Modern manufacturing lines need to be more flexible and flexible systems require more complex orchestration strategies
Smaller product lifecycles require recurrent changes either on the bill of resources, their layout arrangement, or their program routines. Subsequently, there is a need for manufacturing lines to be flexible while also balancing quality, productivity and cost. A reconfigurable cell is almost equivalent to a cell with a lot of feasible arrangements of its elements. The number of possible execution flows, even for a static cell configuration, is big. In parallel, the sophistication of modern lines emerges challenges on how intelligent agents, multisensory systems and processing modules can be orchestrated.
Representative examples of sophisticated manufacturing systems are those involving deformable materials. Manipulating flexible materials like foams, cloths and wires requires complex handling strategies which frequently utilize flexible materials modelling frameworks, model-based planners, multi-sensory perception systems, and dexterous robot tools. This implies a large number of modules that need to be orchestrated for achieving the desirable performance, thus the time and resources for the creation, edit, maintenance, and monitoring of schedules can become a weak link for non-rigid assembly systems.
Designing an easy-to-use orchestrator with high parallelization capabilities requires striking an important balance
When designing a tool that orchestrates such complex robotic behaviors it is important to decide the way that execution flows are represented. That representation has to achieve an important balance. The created schedules need to be interpreted by the orchestrator quickly while being easy understood by users. Within MERGING, LMS designed the Deformable Object Handling Controller (DOHC) by combining common scheduling practices of manufacturing systems.

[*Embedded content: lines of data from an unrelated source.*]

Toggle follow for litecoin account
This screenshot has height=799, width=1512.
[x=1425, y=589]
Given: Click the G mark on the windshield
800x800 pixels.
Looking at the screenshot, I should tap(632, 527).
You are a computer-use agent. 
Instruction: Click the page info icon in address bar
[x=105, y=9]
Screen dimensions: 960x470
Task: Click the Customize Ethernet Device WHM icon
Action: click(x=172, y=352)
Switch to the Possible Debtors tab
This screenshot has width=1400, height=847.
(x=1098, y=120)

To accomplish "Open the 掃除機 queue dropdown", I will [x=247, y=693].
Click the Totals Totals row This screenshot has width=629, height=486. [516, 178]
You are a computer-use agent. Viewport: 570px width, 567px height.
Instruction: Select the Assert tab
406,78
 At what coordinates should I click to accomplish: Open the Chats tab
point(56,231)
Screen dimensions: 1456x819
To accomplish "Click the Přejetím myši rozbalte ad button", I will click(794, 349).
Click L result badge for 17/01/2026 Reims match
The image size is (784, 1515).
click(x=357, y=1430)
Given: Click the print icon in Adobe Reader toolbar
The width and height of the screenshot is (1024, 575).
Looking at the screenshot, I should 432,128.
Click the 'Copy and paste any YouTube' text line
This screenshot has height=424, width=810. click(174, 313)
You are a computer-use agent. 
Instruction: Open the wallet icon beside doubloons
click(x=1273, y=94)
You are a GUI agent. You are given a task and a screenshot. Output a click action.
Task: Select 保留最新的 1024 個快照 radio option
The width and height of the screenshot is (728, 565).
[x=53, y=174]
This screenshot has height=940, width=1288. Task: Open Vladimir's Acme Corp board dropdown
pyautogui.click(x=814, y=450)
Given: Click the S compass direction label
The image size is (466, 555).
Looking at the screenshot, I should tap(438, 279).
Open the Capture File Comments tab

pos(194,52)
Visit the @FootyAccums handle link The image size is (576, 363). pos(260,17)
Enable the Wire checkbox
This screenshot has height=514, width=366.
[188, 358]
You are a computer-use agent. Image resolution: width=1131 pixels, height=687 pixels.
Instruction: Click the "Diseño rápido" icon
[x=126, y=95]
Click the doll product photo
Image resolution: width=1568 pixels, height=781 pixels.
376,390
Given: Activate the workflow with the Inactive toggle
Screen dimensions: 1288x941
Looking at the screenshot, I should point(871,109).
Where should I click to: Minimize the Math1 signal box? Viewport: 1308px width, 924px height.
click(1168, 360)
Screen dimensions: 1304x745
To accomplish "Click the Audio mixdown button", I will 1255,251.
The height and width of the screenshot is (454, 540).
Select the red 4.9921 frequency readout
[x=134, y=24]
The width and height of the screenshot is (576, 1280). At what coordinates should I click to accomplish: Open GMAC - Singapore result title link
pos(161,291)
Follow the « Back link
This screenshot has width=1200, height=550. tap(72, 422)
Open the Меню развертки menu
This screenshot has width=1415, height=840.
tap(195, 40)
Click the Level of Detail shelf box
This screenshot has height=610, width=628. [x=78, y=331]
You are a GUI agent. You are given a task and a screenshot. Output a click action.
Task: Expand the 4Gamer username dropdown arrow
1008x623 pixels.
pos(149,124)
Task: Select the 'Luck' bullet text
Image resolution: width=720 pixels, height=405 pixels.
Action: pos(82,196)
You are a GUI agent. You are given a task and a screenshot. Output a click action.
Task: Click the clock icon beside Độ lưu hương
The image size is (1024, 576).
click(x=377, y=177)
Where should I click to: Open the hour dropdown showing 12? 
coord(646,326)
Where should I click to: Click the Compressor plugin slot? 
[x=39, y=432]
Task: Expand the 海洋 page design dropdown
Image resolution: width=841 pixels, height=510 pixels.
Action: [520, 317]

Schedules are described using a format that can visualize them using Activity on Node (AoN) diagrams. Those are easy for users and engineers to understand, and can be translated rapidly in Activity on Arc (AoA) diagrams, which can be interpreted and executed quickly by the orchestrator.
Additionally, a hierarchical approach is used, which makes it possible for users to describe complex execution flows without resulting in more complex representations for the orchestrator. Although this architecture doesn’t set any limits, for MERGING, five abstraction layers are used, namely: Order, Job, Task, Operation and Action.
Parallelization is achieved with the use of the actor model abstraction. Through a procedure that runs “under the hood”, without requiring any effort by the user, DOHC assigns activities to different actors and handles race conditions, making it possible for the described schedule to be executed in the fastest possible way. Whenever more parallel executions are possible, DOHC generates new actors to undertake them. DOHC can execute an amount of parallel running branches that is dependent on the hardware capabilities and is not limited by the software architecture.
It is evident, that even engineers with advanced programming skills may hesitate to use a tool that requires a tiresome learning process. Users that do not have programming skills have little to no chances of getting to know such technologies, especially when those are limited to a command line interface. Thus, an intuitive user interface is integrated in DOHC with the aim of enabling the use of the tool by users with less programming expertise. The interface allows for using DOHC via a graphical environment where schedules can be formed or maintained by simple “drag and drop” activities or by navigating through intuitive menus.
MERGING use cases constitute an opportunity to evaluate the developed software in state-of-the-art cells that require complex orchestration strategies. The results of early experimentations are promising, indicating that efficient runtime orchestration can be achieved with the use of DOHC. A significant improvement was also observed during the development phase, where it became possible to quickly create and test work schedules within simulation environment and easily overcome any identified problems.
Konstantinos Kavvathas, Research Engineer, LMS, University of Patras.
Konstantinos Kavvathas works as a research engineer at the “Robots, Automation and Virtual Reality in Manufacturing” group of Laboratory for Manufacturing Systems and Automation (LMS). He has background experience in machine learning, multidimensional data structures and web development. His research activities include the design of software for task planning and orchestration of reconfigurable or hybrid robotic cells through novel software applications.